▸ Your objective: Start at the line below containing "Viewport: 1074px width, 718px" and stop at the line containing "Task: Click the arrow-circle icon beside Move". Repeat every line of that stretch exactly, and nothing outside it.

[Collected data entries]
######

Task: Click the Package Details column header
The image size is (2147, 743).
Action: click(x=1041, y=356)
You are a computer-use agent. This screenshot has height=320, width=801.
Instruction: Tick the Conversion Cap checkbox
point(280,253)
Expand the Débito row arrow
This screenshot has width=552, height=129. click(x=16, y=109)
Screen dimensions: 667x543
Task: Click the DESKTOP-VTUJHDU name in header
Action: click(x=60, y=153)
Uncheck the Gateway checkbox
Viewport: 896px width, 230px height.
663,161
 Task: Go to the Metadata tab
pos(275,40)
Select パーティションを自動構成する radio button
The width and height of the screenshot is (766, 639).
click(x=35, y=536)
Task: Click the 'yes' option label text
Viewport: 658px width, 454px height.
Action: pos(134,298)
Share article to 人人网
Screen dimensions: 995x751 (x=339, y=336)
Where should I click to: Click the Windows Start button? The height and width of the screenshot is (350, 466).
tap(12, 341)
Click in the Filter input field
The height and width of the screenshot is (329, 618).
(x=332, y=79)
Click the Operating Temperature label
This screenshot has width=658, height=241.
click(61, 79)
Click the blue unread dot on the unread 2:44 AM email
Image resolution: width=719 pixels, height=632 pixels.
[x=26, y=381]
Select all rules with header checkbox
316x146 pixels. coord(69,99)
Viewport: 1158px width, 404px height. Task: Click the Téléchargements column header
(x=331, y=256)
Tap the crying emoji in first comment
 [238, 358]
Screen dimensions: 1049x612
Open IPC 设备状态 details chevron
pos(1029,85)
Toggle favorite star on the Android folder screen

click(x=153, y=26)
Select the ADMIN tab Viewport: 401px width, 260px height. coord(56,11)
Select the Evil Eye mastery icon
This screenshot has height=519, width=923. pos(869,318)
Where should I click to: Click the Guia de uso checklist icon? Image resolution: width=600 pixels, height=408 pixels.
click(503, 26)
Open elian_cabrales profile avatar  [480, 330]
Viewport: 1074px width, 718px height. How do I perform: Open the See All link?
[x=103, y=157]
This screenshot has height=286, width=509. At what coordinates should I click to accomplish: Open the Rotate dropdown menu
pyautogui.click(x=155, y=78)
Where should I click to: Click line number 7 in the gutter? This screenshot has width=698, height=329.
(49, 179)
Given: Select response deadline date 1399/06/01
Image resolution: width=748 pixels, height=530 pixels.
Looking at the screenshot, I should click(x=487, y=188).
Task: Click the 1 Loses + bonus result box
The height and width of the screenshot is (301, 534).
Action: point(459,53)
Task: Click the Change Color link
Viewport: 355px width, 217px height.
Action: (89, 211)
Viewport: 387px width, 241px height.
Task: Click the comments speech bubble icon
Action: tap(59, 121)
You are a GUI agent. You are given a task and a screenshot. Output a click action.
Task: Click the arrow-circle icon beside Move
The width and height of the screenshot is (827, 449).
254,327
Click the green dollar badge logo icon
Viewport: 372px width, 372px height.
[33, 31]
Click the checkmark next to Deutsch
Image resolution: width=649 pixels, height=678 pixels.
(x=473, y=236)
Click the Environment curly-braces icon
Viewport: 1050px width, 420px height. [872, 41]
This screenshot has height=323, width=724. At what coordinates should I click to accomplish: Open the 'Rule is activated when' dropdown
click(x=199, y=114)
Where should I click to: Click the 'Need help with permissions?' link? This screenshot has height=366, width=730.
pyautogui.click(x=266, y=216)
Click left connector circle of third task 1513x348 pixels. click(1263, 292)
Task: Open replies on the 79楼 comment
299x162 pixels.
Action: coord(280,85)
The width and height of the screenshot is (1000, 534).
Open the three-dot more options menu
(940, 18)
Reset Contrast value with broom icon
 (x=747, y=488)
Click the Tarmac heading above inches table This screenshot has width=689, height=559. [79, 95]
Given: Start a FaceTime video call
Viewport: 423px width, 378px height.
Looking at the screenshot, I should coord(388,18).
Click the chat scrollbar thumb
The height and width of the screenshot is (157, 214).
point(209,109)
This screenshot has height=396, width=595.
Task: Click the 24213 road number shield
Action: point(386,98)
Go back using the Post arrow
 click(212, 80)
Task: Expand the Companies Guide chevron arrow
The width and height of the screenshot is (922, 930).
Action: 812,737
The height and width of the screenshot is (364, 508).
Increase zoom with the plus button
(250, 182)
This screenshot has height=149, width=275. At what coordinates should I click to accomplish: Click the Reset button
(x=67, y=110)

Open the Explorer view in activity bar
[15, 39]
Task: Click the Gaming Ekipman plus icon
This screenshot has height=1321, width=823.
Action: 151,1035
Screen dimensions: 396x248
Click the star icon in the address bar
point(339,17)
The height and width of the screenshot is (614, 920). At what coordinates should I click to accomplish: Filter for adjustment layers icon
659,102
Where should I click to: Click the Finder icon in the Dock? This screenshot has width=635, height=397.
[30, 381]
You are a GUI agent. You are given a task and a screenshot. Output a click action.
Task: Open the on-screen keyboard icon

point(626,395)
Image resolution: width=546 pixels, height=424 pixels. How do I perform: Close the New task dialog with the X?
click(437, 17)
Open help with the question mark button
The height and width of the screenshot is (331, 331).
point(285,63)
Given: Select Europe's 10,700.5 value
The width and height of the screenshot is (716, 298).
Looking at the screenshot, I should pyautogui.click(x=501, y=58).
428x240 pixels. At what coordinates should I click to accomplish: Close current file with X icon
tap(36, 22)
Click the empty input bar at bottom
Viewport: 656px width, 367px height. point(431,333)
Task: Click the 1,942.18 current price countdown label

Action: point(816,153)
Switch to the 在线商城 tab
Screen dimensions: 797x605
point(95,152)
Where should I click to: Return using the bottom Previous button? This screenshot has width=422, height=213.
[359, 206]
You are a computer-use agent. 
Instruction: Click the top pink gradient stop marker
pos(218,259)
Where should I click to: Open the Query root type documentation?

######

▸ Result:
Viewport: 1074px width, 718px height. How do I perform: Open the See All link?
[x=103, y=157]
This screenshot has height=286, width=509. At what coordinates should I click to accomplish: Open the Rotate dropdown menu
pyautogui.click(x=155, y=78)
Where should I click to: Click line number 7 in the gutter? This screenshot has width=698, height=329.
(49, 179)
Given: Select response deadline date 1399/06/01
Image resolution: width=748 pixels, height=530 pixels.
Looking at the screenshot, I should click(x=487, y=188).
Task: Click the 1 Loses + bonus result box
The height and width of the screenshot is (301, 534).
Action: point(459,53)
Task: Click the Change Color link
Viewport: 355px width, 217px height.
Action: (89, 211)
Viewport: 387px width, 241px height.
Task: Click the comments speech bubble icon
Action: tap(59, 121)
You are a GUI agent. You are given a task and a screenshot. Output a click action.
Task: Click the arrow-circle icon beside Move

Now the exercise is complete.